You want to perform some parallel processing within your dataflow mesh.
您希望在数据流网格中执行一些并行处理。
Solution 解决方案
By default, each dataflow block is independent from each other block. When you link two blocks together, they will process independently. So, every dataflow mesh has some natural parallelism built in.
If you need to go beyond this—for example, if you have one particular block that does heavy CPU computations—then you can instruct that block to operate in parallel on its input data by setting the MaxDegreeOfParallelism option. By default, this option is set to 1, so each dataflow block will only process one piece of data at a time.

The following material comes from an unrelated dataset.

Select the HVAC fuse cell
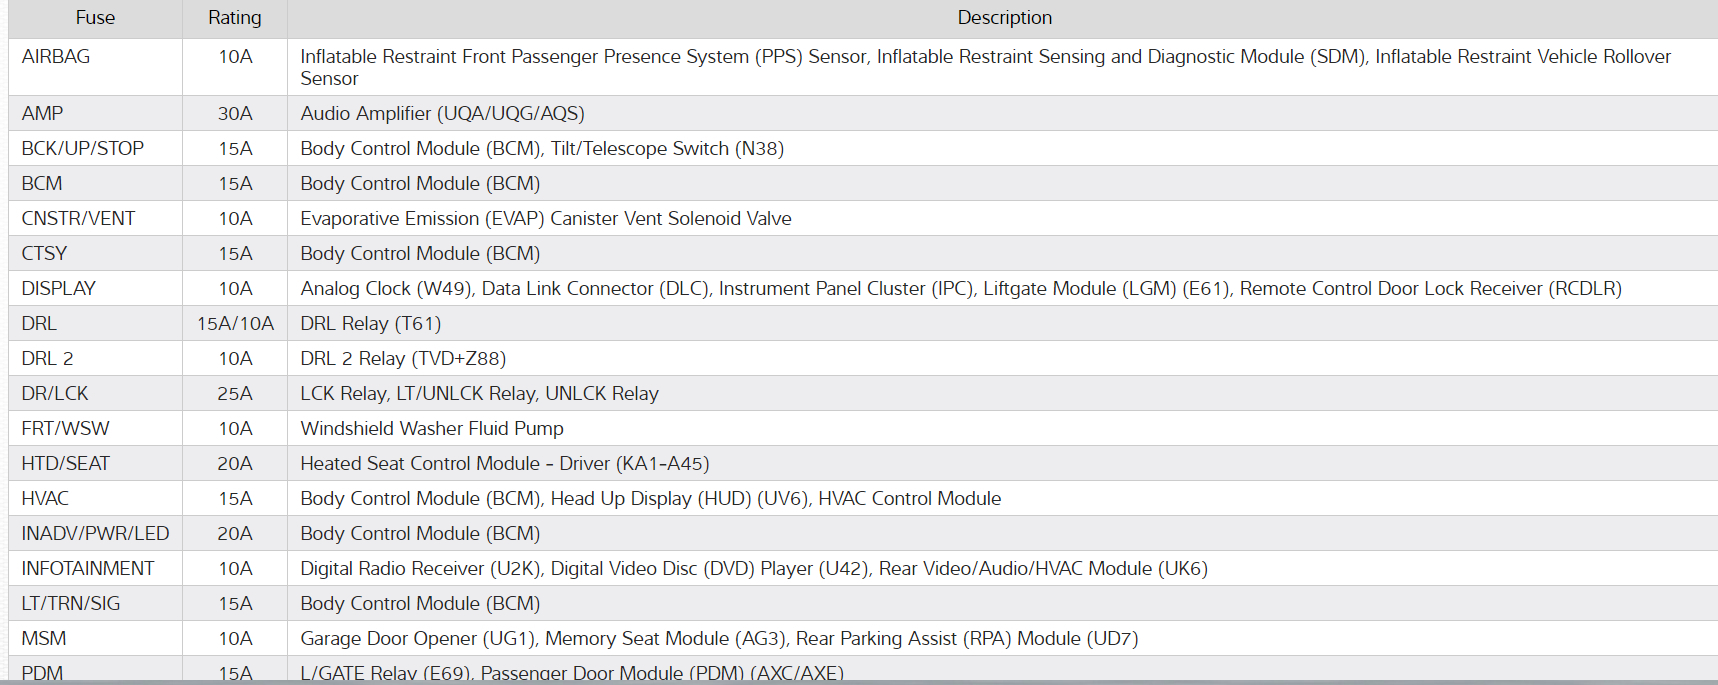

BoundedCapacity can be set to DataflowBlockOptions.Unbounded or any value greater than zero. The following example permits any number of tasks to be multiplying data simultaneously:
var multiplyBlock = new TransformBlock<int, int>(
item => item * 2,
new ExecutionDataflowBlockOptions
{
MaxDegreeOfParallelism = DataflowBlockOptions.Unbounded
});
var subtractBlock = new TransformBlock<int, int>(item => item - 2);
multiplyBlock.LinkTo(subtractBlock);
Discussion 讨论
The MaxDegreeOfParallelism option makes parallel processing within a block easy to do. What is not so easy is determining which blocks need it. One technique is to pause dataflow execution in the debugger, where you can see the number of data items queued up (i.e., the ones that haven’t yet been processed by the block). An unexpected number of data items can be an indication that some restructuring or parallelization would be helpful.
MaxDegreeOfParallelism also works if the dataflow block does asynchronous processing. In this case, the MaxDegreeOfParallelism option specifies the level of concurrency—a certain number of slots. Each data item takes up a slot when the block begins processing it and only leaves that slot when the asynchronous processing is fully completed.